"Serves you right for not takin' your lawful wife into your confidence," stormed Aunt 'Mira in mingled wrath and tears. "And now what's to become of us I'd like to know? Ev'rything we got taken from us! Kin they really do that, Jase?"

The man nodded his head miserably.

"Well, all I gotter say is that it's mighty hard on me," complained Mrs. Day. "If you was fool enough to trust a scalawag like Tom Hotchkiss——"

"It wasn't two weeks ago you was speakin' so well of him," interrupted her husband, stung to the retort discourteous. "You said he was the smartest man in Polktown and if I'd been ha'f the man he was at his age I'd ha' made a fortune."

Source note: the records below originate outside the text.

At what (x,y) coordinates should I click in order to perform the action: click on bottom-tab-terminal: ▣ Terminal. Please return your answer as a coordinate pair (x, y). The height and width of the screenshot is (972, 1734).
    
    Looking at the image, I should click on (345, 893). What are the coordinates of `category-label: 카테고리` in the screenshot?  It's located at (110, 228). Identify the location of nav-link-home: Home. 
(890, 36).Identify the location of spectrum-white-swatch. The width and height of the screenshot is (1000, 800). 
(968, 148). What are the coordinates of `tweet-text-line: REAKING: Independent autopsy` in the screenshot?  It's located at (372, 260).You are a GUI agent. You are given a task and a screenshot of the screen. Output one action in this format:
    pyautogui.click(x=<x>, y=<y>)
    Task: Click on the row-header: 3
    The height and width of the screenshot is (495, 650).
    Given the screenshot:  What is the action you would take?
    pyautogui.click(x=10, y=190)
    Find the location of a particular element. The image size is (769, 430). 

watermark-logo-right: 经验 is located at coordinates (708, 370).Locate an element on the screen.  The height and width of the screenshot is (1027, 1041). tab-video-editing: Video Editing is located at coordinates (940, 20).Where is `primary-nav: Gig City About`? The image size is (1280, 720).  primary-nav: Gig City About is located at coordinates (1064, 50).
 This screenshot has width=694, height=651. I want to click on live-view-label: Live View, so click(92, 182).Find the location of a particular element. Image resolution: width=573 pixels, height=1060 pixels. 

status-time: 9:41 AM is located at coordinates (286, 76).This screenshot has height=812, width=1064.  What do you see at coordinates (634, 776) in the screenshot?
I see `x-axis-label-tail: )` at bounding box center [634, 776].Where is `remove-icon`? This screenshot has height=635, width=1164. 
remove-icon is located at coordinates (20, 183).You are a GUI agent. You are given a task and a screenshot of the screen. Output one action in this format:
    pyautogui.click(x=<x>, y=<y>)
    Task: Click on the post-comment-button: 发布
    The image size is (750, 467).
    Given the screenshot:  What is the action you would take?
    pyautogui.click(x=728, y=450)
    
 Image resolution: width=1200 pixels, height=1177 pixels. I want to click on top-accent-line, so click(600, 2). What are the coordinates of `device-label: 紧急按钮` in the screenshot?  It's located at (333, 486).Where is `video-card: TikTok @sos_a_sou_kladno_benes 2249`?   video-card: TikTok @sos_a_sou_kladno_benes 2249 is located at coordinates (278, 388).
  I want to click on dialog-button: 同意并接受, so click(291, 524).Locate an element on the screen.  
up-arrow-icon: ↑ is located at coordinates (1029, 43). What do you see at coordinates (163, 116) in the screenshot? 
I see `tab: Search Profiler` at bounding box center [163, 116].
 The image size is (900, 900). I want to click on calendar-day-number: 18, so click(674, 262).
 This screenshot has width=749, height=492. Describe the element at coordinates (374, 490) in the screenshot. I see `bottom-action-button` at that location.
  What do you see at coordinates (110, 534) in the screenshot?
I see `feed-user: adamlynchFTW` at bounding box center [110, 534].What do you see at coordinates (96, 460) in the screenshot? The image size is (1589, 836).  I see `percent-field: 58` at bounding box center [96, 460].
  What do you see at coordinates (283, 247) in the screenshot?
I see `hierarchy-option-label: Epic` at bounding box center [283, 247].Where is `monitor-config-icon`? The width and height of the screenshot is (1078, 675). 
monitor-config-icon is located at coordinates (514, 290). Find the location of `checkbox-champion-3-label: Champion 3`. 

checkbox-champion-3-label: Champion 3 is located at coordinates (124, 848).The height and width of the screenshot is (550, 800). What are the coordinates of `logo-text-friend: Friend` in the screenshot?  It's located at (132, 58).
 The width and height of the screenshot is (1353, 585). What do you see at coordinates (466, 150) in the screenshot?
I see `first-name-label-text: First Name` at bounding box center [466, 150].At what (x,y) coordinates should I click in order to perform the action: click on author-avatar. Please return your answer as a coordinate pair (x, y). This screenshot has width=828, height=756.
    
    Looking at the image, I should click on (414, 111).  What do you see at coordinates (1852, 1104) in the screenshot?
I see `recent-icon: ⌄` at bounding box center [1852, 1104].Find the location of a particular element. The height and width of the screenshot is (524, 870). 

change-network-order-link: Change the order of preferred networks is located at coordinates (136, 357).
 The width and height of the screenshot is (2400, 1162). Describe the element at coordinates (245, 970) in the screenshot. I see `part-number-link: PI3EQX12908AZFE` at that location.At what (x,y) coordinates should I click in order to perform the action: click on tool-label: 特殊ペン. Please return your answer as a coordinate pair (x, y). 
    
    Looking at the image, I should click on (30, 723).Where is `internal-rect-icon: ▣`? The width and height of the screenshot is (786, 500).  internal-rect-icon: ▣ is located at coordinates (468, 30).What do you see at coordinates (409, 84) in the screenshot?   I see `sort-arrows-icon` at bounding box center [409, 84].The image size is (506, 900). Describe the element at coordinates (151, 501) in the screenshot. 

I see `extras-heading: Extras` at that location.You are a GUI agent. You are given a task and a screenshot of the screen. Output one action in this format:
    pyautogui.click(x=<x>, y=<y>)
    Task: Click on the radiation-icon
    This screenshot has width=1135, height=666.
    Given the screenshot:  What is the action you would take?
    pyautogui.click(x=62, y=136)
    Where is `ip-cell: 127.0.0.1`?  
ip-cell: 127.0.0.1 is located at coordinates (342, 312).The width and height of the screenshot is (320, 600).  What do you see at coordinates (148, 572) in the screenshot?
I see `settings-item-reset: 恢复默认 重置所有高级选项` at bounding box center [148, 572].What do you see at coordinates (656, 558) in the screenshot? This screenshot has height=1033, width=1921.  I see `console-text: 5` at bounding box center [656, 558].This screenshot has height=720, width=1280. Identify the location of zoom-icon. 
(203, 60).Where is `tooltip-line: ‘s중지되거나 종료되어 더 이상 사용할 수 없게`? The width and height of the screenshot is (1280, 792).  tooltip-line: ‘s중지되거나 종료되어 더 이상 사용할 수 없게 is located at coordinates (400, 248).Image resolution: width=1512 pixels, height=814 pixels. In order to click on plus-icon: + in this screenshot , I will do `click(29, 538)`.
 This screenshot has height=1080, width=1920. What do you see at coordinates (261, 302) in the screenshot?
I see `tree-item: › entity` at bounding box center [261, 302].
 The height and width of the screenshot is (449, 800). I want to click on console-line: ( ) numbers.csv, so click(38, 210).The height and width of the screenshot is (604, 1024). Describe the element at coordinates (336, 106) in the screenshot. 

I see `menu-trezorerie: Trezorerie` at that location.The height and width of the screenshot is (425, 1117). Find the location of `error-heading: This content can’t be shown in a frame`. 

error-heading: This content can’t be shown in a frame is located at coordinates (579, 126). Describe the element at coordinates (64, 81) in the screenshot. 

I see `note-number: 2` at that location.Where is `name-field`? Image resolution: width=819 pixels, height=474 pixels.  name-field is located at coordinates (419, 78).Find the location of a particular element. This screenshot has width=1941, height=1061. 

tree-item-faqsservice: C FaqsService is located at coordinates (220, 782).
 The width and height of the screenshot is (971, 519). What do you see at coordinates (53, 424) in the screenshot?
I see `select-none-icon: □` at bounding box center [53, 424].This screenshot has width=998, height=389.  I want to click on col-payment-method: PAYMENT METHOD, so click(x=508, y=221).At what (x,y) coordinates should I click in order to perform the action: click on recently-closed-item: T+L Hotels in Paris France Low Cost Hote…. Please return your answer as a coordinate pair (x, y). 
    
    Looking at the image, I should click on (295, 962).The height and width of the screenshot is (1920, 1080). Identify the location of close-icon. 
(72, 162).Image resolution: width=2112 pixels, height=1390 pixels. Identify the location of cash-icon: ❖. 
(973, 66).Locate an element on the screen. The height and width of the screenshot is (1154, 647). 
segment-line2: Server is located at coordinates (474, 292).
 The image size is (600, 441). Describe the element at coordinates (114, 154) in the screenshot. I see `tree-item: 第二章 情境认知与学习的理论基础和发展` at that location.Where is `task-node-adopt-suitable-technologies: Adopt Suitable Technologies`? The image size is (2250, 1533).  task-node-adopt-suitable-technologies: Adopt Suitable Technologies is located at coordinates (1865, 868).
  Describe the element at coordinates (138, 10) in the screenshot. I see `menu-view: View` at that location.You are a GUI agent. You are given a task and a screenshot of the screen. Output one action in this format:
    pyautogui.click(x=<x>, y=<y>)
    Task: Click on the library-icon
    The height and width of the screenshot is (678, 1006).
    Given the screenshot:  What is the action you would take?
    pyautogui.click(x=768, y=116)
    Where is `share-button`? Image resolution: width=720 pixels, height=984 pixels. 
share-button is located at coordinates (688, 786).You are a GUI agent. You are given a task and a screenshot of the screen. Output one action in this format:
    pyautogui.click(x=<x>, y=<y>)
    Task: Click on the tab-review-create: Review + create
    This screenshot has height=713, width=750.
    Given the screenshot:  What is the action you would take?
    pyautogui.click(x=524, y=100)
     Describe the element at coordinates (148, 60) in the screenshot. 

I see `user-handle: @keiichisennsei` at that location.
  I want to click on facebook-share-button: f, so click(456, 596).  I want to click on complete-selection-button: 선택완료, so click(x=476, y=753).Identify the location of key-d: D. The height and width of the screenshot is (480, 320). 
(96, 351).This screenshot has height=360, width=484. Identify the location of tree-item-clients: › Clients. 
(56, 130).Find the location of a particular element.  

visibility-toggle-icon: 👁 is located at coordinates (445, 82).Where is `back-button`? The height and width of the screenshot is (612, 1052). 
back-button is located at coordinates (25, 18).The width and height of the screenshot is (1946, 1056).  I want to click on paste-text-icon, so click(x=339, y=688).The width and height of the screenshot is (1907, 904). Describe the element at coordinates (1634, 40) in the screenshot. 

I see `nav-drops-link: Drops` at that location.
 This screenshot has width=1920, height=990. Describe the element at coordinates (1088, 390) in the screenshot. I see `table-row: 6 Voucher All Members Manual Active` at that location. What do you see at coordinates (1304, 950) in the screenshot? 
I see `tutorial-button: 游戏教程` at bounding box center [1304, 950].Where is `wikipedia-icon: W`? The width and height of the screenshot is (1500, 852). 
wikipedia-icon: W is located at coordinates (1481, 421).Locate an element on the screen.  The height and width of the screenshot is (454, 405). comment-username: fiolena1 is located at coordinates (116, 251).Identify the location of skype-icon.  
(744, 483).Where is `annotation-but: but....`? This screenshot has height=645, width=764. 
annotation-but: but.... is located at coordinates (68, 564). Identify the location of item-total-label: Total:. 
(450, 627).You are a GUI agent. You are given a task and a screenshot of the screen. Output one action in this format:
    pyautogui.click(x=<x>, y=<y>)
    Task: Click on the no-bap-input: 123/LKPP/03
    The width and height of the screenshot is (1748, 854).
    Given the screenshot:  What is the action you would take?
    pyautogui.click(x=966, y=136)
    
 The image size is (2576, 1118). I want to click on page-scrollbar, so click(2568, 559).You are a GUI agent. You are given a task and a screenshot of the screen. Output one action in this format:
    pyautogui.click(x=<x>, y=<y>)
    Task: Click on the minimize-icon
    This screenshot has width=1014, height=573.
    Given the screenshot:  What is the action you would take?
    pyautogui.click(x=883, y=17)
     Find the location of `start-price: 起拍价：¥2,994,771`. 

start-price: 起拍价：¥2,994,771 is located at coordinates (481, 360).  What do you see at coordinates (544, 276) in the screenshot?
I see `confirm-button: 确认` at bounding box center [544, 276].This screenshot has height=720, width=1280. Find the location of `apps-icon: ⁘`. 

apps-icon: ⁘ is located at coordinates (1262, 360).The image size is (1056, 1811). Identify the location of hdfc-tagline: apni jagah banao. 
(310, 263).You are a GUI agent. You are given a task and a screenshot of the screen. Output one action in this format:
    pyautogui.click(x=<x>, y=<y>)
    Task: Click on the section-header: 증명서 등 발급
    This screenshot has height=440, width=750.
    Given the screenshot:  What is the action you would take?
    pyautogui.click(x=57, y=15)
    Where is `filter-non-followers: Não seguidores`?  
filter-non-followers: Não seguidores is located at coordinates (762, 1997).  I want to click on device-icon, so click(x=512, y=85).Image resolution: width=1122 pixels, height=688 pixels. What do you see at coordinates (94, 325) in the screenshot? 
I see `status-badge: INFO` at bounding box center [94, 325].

Marty suddenly laughed, high and shrilly. "Surely! surely!" he exploded. "You could easy make a fortune the same way Tom Hotchkiss done—by stealin' it from others."

"Well——" began his mother, when to Janice's, as well as his parents', vast surprise, her cousin suddenly dominated the occasion.

"You keep still, Ma! You've said enough. Dad didn't go for to do it, did he? He wasn't aimin' to lose his money and make us poor, was he? D'you think he did it a-purpose?"

"Well—no, Marty," admitted Mrs. Day, "I don't think he did. But——"

"Nuff said, then," declared the youngest of the Day clan briskly. "What's done's done. No use bawlin' over spilt sody-water," and he grinned more or less cheerfully. "What good did the money dad had in the bank ever do us? Not a bit! It might as well have been burnt up. We can hire this house to live in just as well's though we owned it, can't we? And not have to worry about taxes and repairs neither."

"Why, Marty!" murmured Janice, amazed by this outburst, yet somewhat impressed by the sounding sense of it.